• WORK INSTRUCTION:
From the data that follows, print exactly the lines starting at the one containing "Screen dimensions: 1231x724" and ending at the one containing "Click the query"; include both of them and nothing more.

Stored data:
================

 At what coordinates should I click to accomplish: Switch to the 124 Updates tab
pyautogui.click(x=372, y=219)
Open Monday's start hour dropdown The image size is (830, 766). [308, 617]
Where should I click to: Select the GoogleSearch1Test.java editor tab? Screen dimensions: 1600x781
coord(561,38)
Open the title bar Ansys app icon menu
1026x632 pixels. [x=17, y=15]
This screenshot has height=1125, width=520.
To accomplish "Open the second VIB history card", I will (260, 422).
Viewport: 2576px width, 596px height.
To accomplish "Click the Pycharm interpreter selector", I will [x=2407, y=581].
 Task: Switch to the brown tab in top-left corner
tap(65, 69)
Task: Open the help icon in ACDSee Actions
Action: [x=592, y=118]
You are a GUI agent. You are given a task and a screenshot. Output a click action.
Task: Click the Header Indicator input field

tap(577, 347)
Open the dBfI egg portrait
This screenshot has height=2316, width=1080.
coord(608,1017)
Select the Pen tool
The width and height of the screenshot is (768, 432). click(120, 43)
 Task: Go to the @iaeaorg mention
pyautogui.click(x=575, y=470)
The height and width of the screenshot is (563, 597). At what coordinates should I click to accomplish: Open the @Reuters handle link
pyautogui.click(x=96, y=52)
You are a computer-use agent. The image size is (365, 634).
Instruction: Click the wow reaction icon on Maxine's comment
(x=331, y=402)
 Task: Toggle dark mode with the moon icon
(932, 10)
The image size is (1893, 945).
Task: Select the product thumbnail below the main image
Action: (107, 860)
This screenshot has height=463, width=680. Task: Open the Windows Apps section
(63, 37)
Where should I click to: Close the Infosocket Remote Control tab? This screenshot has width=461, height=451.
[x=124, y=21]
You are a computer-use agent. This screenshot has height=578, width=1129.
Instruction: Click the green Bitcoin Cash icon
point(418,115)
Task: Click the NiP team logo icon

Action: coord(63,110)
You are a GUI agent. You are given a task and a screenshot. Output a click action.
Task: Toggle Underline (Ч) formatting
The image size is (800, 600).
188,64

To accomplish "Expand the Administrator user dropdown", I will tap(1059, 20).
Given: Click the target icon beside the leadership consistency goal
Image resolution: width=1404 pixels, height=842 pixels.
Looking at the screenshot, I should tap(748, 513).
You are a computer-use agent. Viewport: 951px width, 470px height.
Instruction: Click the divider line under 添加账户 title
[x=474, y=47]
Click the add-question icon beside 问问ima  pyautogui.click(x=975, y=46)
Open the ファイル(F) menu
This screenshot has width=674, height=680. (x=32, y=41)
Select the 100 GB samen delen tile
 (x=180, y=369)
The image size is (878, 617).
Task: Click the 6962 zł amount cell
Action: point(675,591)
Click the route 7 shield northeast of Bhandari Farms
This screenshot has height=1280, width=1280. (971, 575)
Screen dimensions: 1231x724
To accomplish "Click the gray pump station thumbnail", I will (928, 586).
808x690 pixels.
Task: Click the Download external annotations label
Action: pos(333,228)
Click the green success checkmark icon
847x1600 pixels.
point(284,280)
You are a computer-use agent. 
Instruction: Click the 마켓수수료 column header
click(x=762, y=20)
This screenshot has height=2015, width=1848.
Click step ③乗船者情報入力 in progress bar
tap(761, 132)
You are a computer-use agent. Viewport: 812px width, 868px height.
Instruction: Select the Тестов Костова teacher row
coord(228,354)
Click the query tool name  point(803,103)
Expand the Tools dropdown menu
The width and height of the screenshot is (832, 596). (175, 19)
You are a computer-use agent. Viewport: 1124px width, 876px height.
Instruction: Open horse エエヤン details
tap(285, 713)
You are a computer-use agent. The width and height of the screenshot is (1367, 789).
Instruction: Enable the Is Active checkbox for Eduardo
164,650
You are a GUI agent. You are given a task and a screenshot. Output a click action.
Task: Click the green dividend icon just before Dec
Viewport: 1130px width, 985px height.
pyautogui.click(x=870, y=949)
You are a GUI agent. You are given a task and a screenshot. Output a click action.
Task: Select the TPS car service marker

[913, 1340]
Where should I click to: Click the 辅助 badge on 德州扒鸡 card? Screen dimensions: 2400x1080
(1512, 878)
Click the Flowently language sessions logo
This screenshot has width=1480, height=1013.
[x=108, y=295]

================

• OUTPUT FOR THIS TASK:
Screen dimensions: 1231x724
To accomplish "Click the gray pump station thumbnail", I will (928, 586).
808x690 pixels.
Task: Click the Download external annotations label
Action: pos(333,228)
Click the green success checkmark icon
847x1600 pixels.
point(284,280)
You are a computer-use agent. 
Instruction: Click the 마켓수수료 column header
click(x=762, y=20)
This screenshot has height=2015, width=1848.
Click step ③乗船者情報入力 in progress bar
tap(761, 132)
You are a computer-use agent. Viewport: 812px width, 868px height.
Instruction: Select the Тестов Костова teacher row
coord(228,354)
Click the query tool name  point(803,103)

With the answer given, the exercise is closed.